### [What is being asked]
Report how many lines of the rows below contain the string "width", counting only matches in the same case. Reply with the number alone.

────────────────────────────────────────

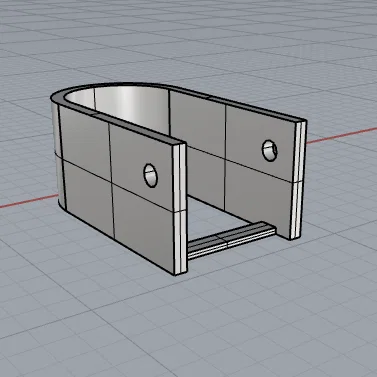Click the red axis line left of the model

[28, 201]
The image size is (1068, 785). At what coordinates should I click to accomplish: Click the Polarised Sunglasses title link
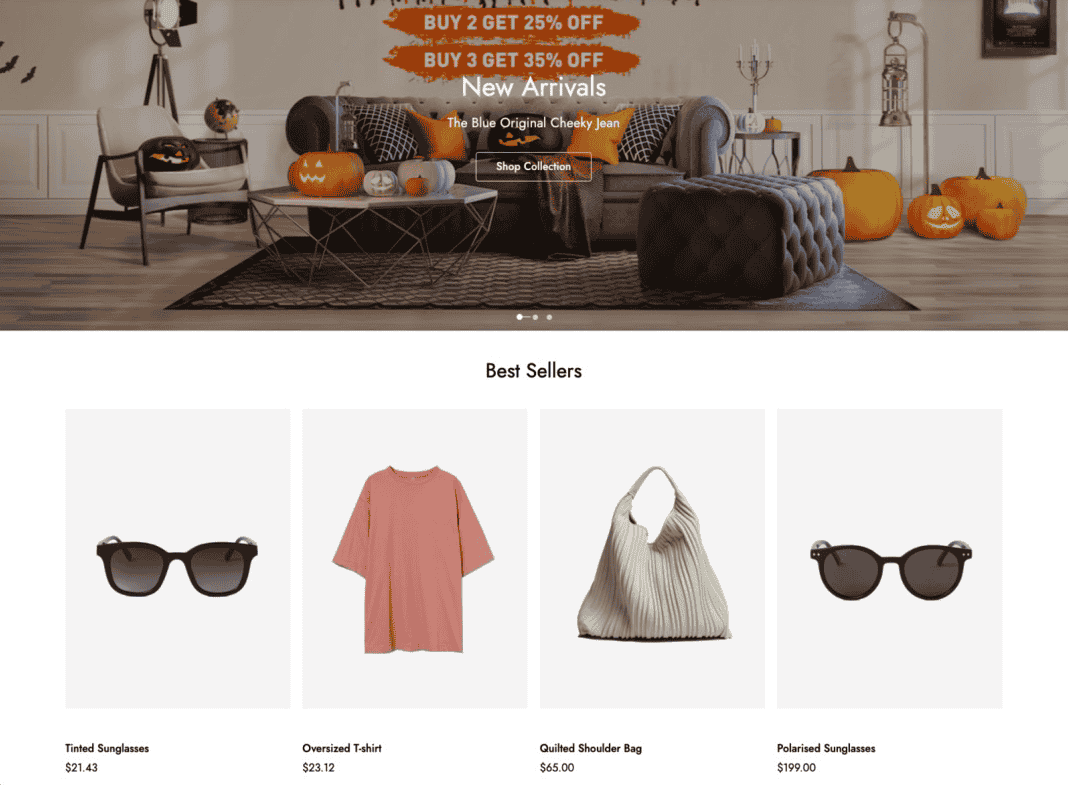coord(826,748)
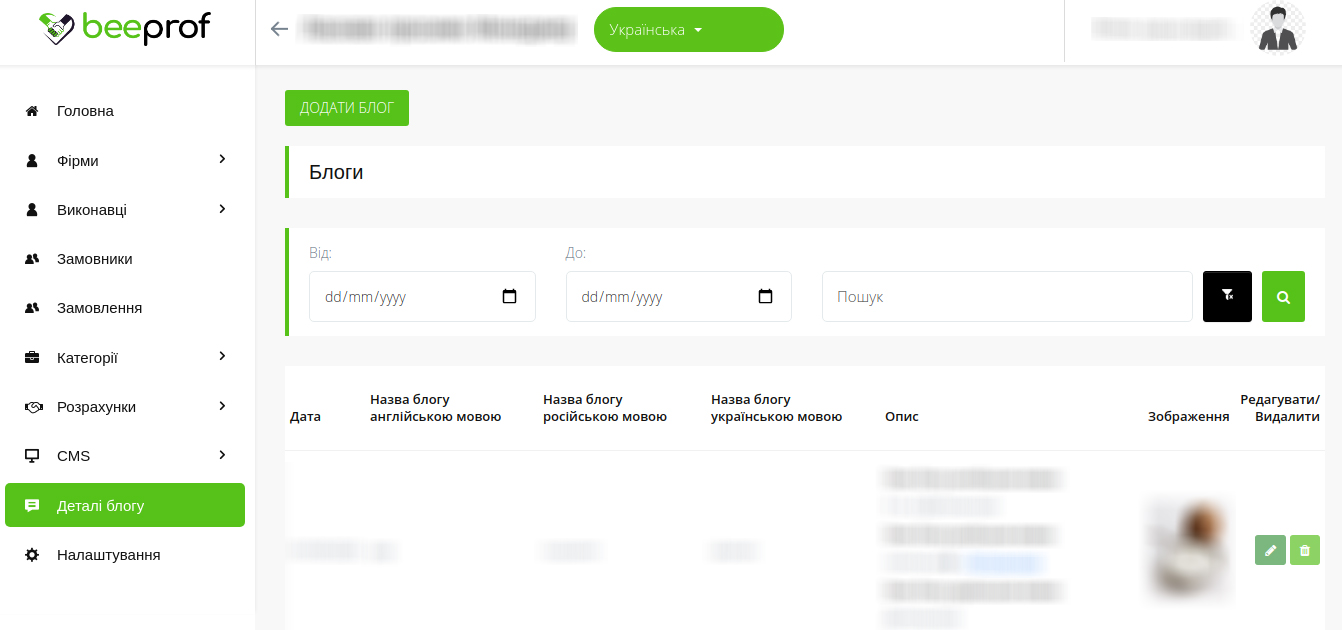
Task: Expand the Фірми sidebar submenu
Action: coord(221,160)
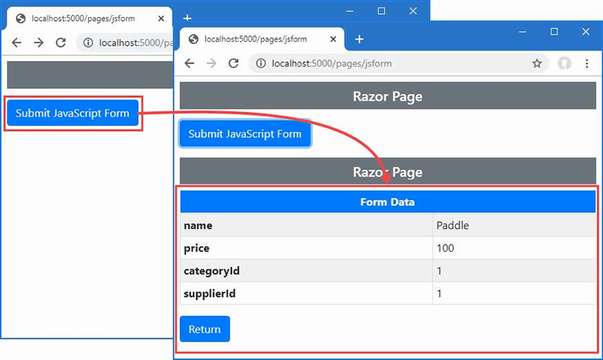Bookmark this page with the star icon
This screenshot has width=603, height=360.
pos(537,63)
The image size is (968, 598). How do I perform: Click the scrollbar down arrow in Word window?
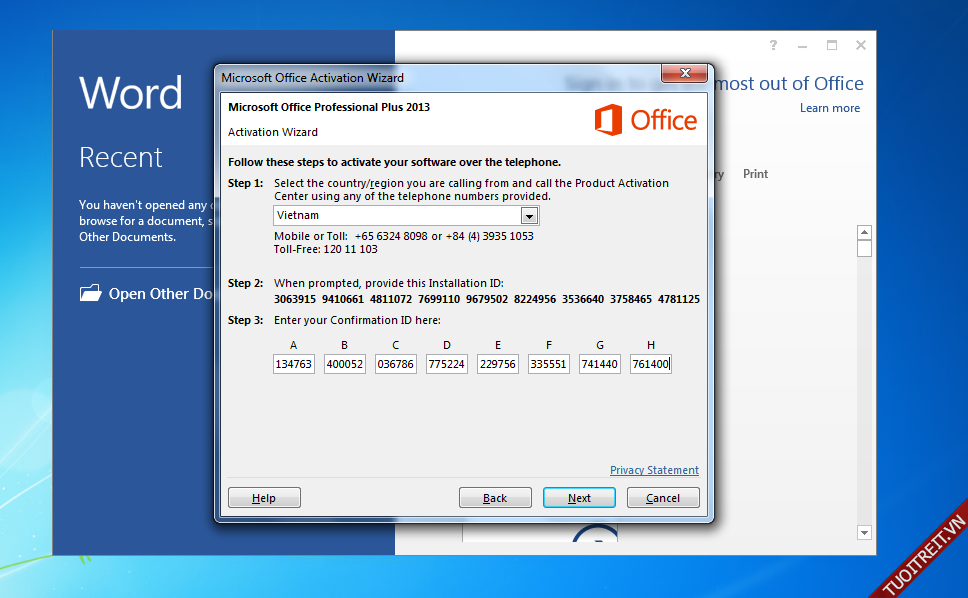pos(864,533)
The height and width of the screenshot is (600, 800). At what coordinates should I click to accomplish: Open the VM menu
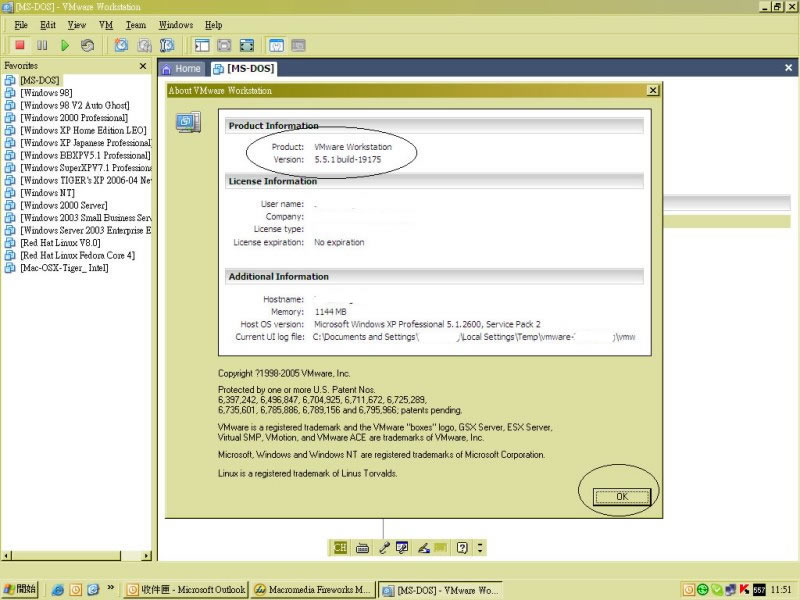(106, 24)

────────────────────────────────────────

### [In response]
2